▸ TASK REQUIREMENTS
Your answer must be the records below, printed exactly.

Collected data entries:
*-*-*
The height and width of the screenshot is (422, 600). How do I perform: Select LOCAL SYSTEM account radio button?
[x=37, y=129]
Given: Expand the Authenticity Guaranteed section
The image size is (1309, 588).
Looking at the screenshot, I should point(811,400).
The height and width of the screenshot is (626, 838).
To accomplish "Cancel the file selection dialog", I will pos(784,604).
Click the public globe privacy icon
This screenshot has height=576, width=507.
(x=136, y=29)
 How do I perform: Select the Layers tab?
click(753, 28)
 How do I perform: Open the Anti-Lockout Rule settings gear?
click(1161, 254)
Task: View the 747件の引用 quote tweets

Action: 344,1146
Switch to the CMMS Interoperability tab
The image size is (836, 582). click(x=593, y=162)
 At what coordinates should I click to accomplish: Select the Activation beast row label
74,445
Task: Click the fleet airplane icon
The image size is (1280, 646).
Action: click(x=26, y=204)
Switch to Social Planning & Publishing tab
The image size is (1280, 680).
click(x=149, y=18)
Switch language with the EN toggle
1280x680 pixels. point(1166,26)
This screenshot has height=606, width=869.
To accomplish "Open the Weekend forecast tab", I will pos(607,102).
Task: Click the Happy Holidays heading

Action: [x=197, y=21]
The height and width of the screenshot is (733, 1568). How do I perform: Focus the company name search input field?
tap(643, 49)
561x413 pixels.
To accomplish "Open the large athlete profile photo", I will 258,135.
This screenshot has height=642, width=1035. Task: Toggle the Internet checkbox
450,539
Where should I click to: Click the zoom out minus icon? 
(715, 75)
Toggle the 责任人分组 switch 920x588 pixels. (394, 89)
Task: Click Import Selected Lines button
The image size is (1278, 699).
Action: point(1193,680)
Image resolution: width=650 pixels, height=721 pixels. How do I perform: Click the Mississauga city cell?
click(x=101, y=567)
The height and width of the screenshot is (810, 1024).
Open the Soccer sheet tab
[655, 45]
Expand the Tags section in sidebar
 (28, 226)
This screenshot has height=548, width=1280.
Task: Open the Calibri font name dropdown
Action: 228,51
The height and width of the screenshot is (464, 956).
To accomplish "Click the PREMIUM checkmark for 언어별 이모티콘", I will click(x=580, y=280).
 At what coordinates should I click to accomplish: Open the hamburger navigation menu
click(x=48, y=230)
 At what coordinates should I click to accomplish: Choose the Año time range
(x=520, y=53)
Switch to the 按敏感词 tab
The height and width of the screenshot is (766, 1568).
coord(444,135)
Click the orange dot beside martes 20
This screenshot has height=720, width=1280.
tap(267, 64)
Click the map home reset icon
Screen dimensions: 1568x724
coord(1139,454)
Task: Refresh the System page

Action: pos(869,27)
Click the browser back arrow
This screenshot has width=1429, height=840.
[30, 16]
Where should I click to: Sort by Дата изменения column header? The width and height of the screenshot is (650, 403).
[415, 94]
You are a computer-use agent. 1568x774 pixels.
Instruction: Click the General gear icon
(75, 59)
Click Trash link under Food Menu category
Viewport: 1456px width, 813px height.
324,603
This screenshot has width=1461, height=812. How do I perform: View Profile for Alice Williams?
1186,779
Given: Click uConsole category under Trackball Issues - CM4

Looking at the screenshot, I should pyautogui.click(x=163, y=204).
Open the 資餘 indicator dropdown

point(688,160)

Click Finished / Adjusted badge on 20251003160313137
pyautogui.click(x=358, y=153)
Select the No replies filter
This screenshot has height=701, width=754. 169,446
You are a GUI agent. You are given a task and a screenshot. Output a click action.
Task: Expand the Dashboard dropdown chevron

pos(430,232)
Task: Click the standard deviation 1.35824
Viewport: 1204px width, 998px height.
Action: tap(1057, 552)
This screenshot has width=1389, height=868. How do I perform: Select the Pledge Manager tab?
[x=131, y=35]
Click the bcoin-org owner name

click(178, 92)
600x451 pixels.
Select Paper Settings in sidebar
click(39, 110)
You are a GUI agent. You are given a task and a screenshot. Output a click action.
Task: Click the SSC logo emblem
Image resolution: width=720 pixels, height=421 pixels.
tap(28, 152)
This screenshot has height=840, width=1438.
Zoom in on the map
*-*-*
▸ SOLUTION
The height and width of the screenshot is (422, 600). How do I perform: Select LOCAL SYSTEM account radio button?
[x=37, y=129]
Given: Expand the Authenticity Guaranteed section
The image size is (1309, 588).
Looking at the screenshot, I should point(811,400).
The height and width of the screenshot is (626, 838).
To accomplish "Cancel the file selection dialog", I will pos(784,604).
Click the public globe privacy icon
This screenshot has height=576, width=507.
(x=136, y=29)
 How do I perform: Select the Layers tab?
click(753, 28)
 How do I perform: Open the Anti-Lockout Rule settings gear?
click(1161, 254)
Task: View the 747件の引用 quote tweets

Action: 344,1146
Switch to the CMMS Interoperability tab
The image size is (836, 582). click(x=593, y=162)
 At what coordinates should I click to accomplish: Select the Activation beast row label
74,445
Task: Click the fleet airplane icon
The image size is (1280, 646).
Action: click(x=26, y=204)
Switch to Social Planning & Publishing tab
The image size is (1280, 680).
click(x=149, y=18)
Switch language with the EN toggle
1280x680 pixels. point(1166,26)
This screenshot has height=606, width=869.
To accomplish "Open the Weekend forecast tab", I will pos(607,102).
Task: Click the Happy Holidays heading

Action: [x=197, y=21]
The height and width of the screenshot is (733, 1568). How do I perform: Focus the company name search input field?
tap(643, 49)
561x413 pixels.
To accomplish "Open the large athlete profile photo", I will 258,135.
This screenshot has height=642, width=1035. Task: Toggle the Internet checkbox
450,539
Where should I click to: Click the zoom out minus icon? 
(715, 75)
Toggle the 责任人分组 switch 920x588 pixels. (394, 89)
Task: Click Import Selected Lines button
The image size is (1278, 699).
Action: point(1193,680)
Image resolution: width=650 pixels, height=721 pixels. How do I perform: Click the Mississauga city cell?
click(x=101, y=567)
The height and width of the screenshot is (810, 1024).
Open the Soccer sheet tab
[655, 45]
Expand the Tags section in sidebar
 (28, 226)
This screenshot has height=548, width=1280.
Task: Open the Calibri font name dropdown
Action: 228,51
The height and width of the screenshot is (464, 956).
To accomplish "Click the PREMIUM checkmark for 언어별 이모티콘", I will click(x=580, y=280).
 At what coordinates should I click to accomplish: Open the hamburger navigation menu
click(x=48, y=230)
 At what coordinates should I click to accomplish: Choose the Año time range
(x=520, y=53)
Switch to the 按敏感词 tab
The height and width of the screenshot is (766, 1568).
coord(444,135)
Click the orange dot beside martes 20
This screenshot has height=720, width=1280.
tap(267, 64)
Click the map home reset icon
Screen dimensions: 1568x724
coord(1139,454)
Task: Refresh the System page

Action: pos(869,27)
Click the browser back arrow
This screenshot has width=1429, height=840.
[30, 16]
Where should I click to: Sort by Дата изменения column header? The width and height of the screenshot is (650, 403).
[415, 94]
You are a computer-use agent. 1568x774 pixels.
Instruction: Click the General gear icon
(75, 59)
Click Trash link under Food Menu category
Viewport: 1456px width, 813px height.
324,603
This screenshot has width=1461, height=812. How do I perform: View Profile for Alice Williams?
1186,779
Given: Click uConsole category under Trackball Issues - CM4

Looking at the screenshot, I should pyautogui.click(x=163, y=204).
Open the 資餘 indicator dropdown

point(688,160)

Click Finished / Adjusted badge on 20251003160313137
pyautogui.click(x=358, y=153)
Select the No replies filter
This screenshot has height=701, width=754. 169,446
You are a GUI agent. You are given a task and a screenshot. Output a click action.
Task: Expand the Dashboard dropdown chevron

pos(430,232)
Task: Click the standard deviation 1.35824
Viewport: 1204px width, 998px height.
Action: tap(1057, 552)
This screenshot has width=1389, height=868. How do I perform: Select the Pledge Manager tab?
[x=131, y=35]
Click the bcoin-org owner name

click(178, 92)
600x451 pixels.
Select Paper Settings in sidebar
click(39, 110)
You are a GUI agent. You are given a task and a screenshot. Output a click action.
Task: Click the SSC logo emblem
Image resolution: width=720 pixels, height=421 pixels.
tap(28, 152)
This screenshot has height=840, width=1438.
Zoom in on the map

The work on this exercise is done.